**PROMPT:** Output, exactly and with no pictures, the line that contains "Task: Open the Események, csatolmányok tab" and every line that comes after it in the data below, the last one included.

Stored records:
Segment Open

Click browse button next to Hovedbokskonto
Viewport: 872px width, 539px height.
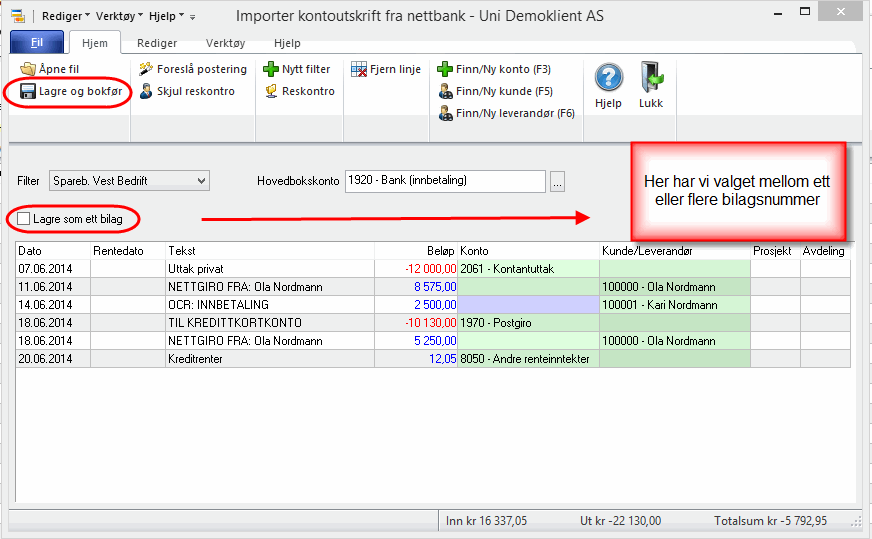558,181
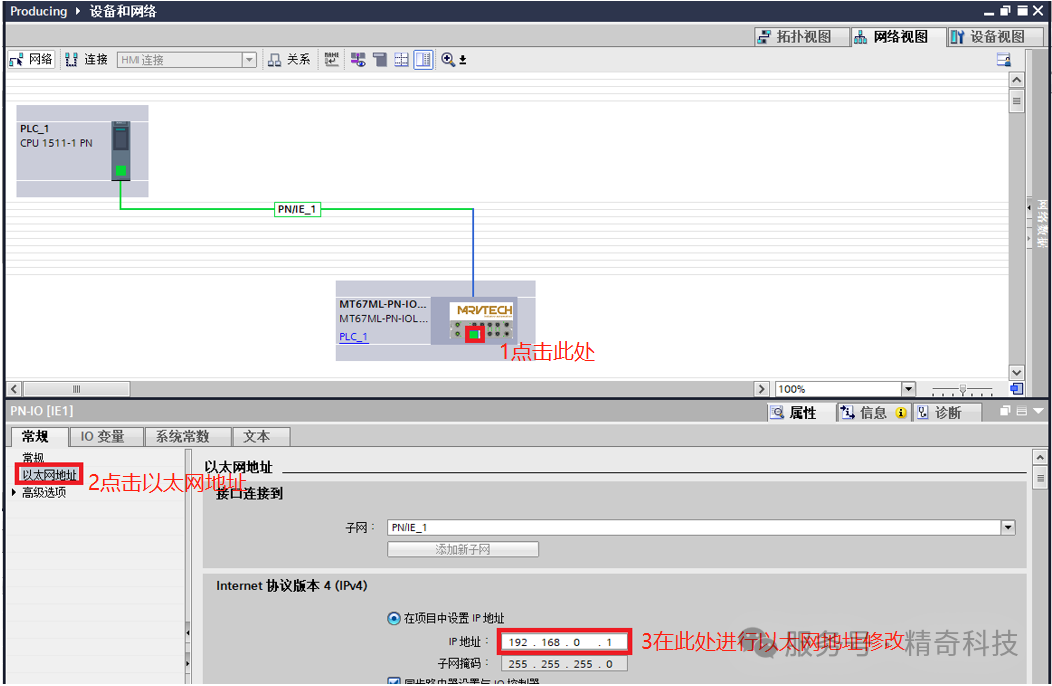Click the 添加新子网 button

click(463, 549)
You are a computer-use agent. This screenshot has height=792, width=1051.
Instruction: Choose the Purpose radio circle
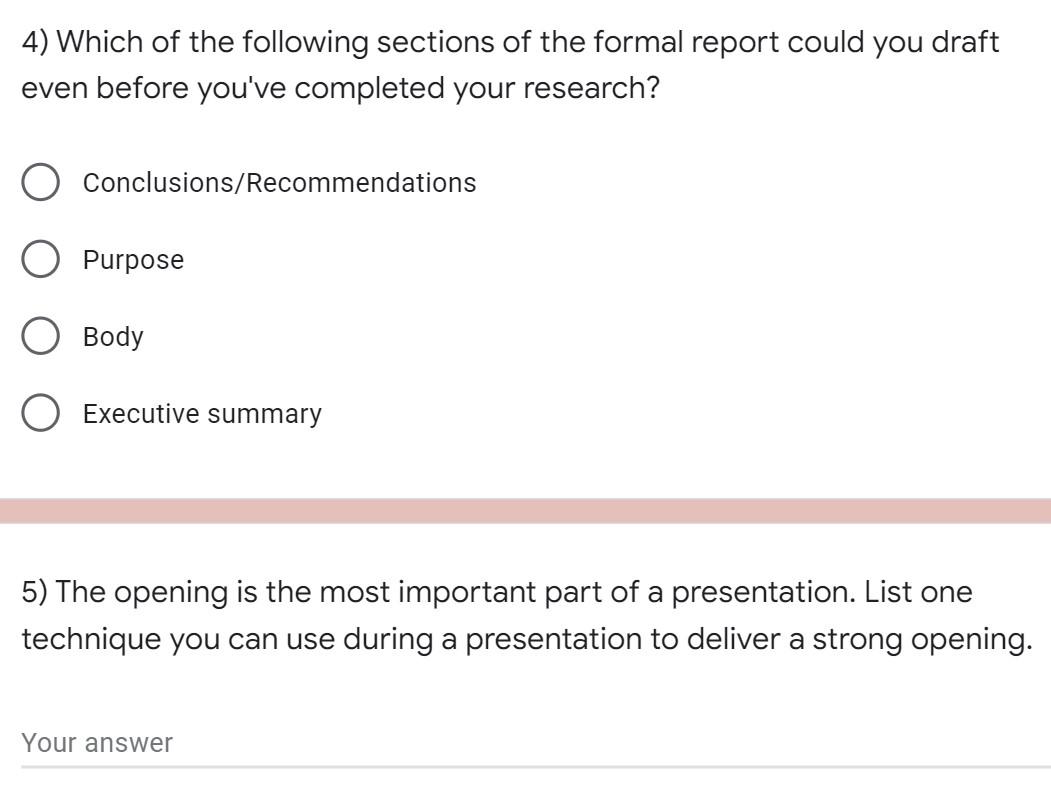coord(40,259)
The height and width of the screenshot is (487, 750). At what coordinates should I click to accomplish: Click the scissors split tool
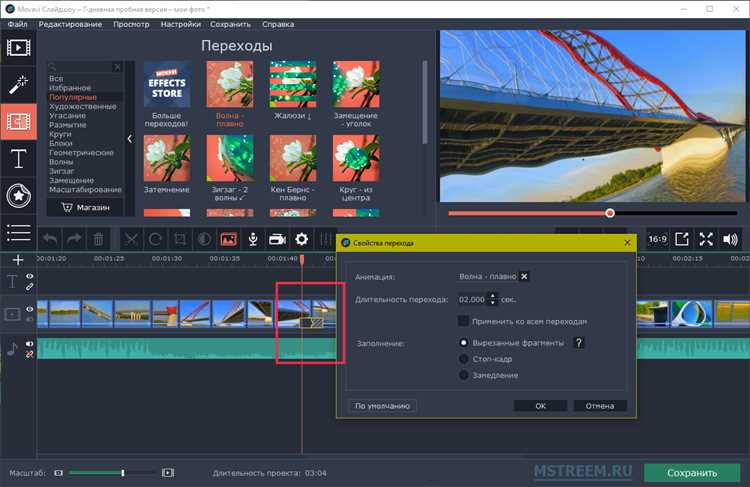click(131, 239)
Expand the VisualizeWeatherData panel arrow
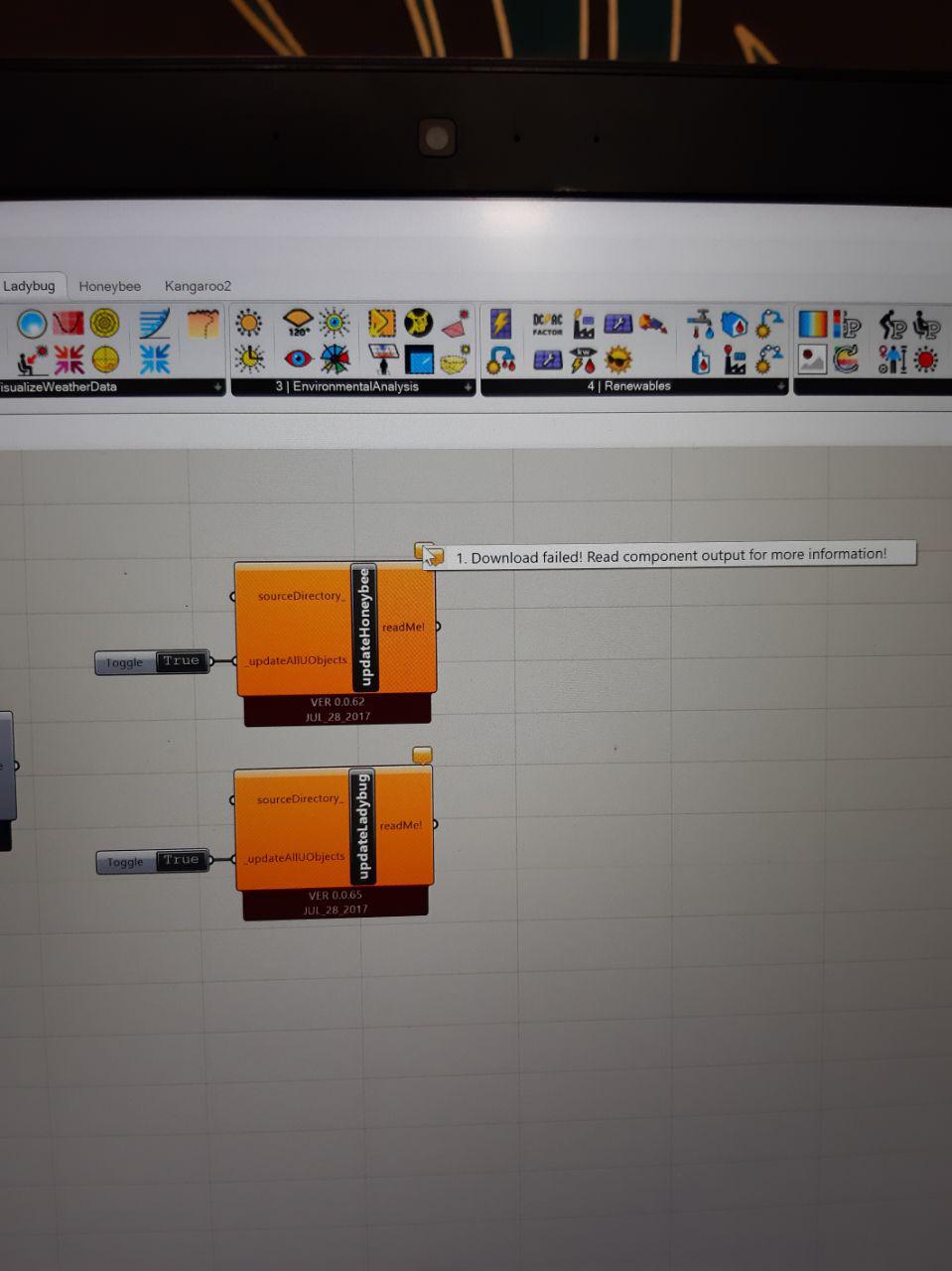The height and width of the screenshot is (1271, 952). tap(217, 387)
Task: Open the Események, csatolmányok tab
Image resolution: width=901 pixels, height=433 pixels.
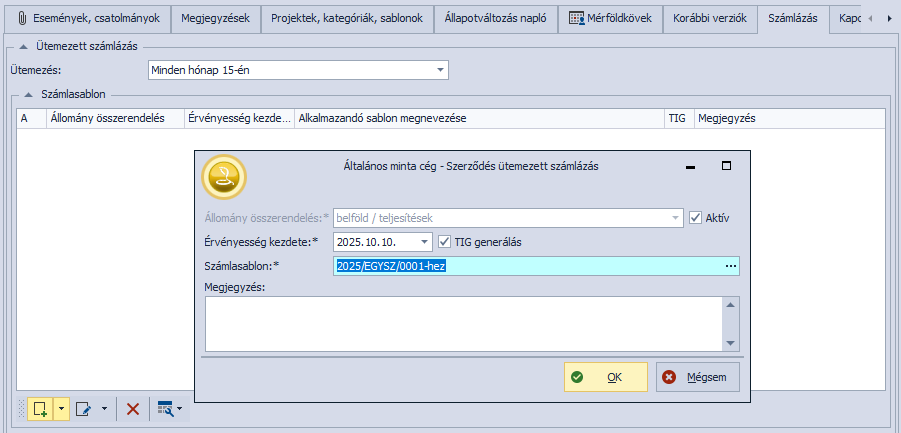Action: 88,18
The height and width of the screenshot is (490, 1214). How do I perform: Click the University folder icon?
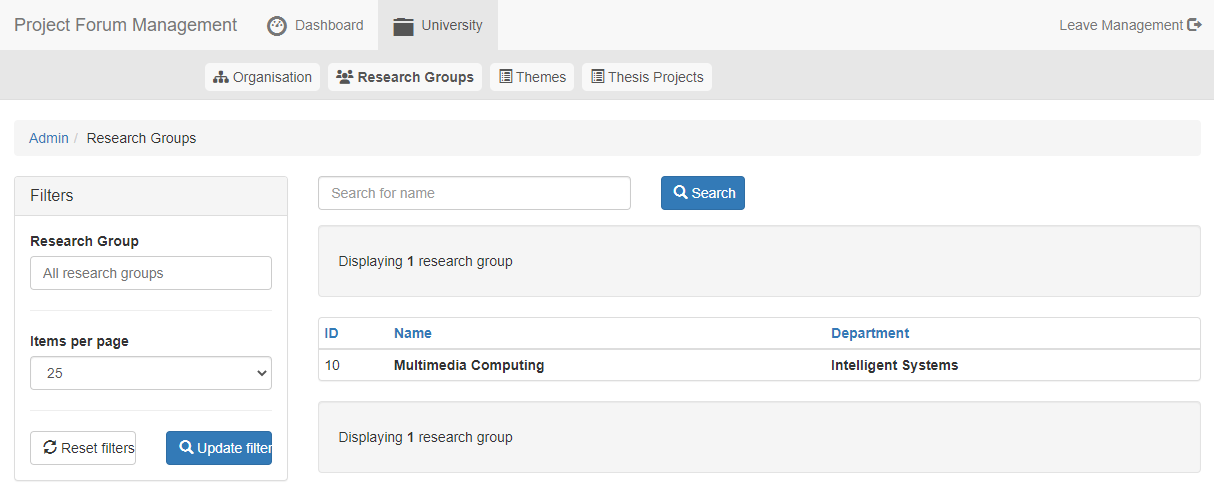403,26
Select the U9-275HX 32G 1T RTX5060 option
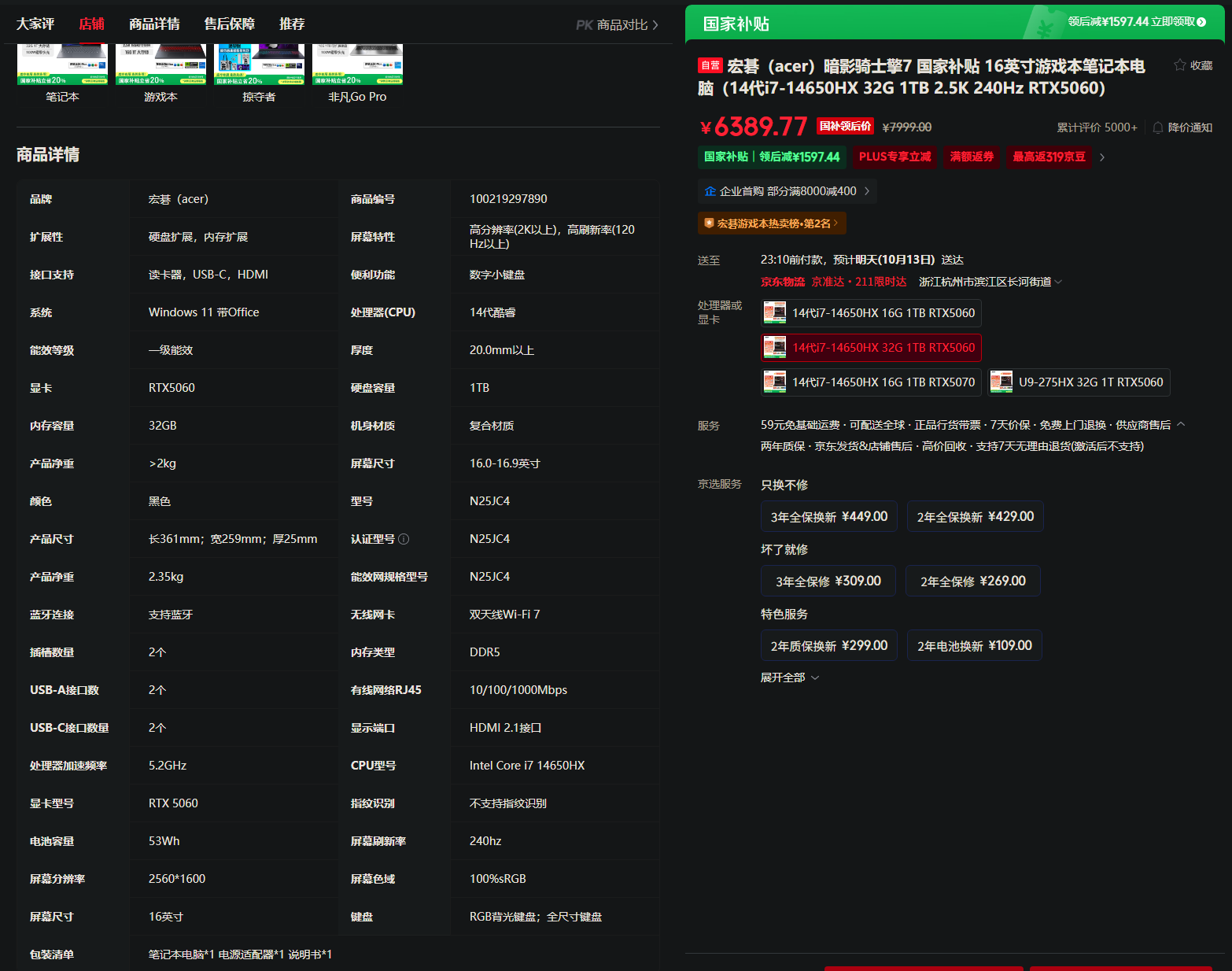 pyautogui.click(x=1079, y=382)
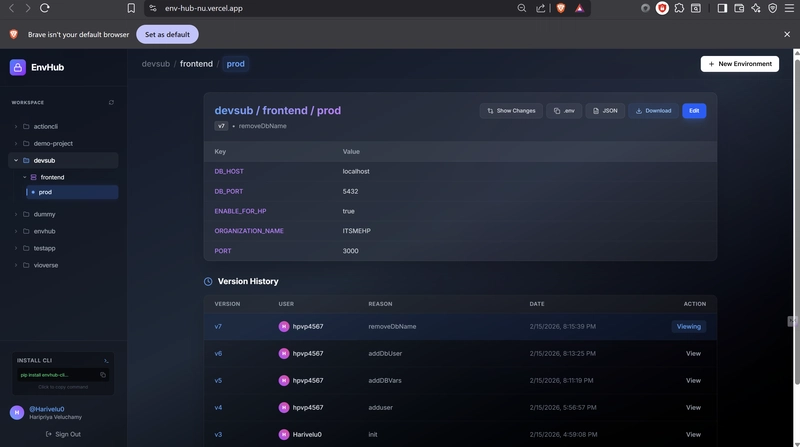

Segment Closed

**ANSWER BELOW:**
Task: Open the Események, csatolmányok tab
Image resolution: width=901 pixels, height=433 pixels.
Action: 88,18
The height and width of the screenshot is (490, 1214). How do I perform: Click the University folder icon?
403,26
Select the U9-275HX 32G 1T RTX5060 option
 pyautogui.click(x=1079, y=382)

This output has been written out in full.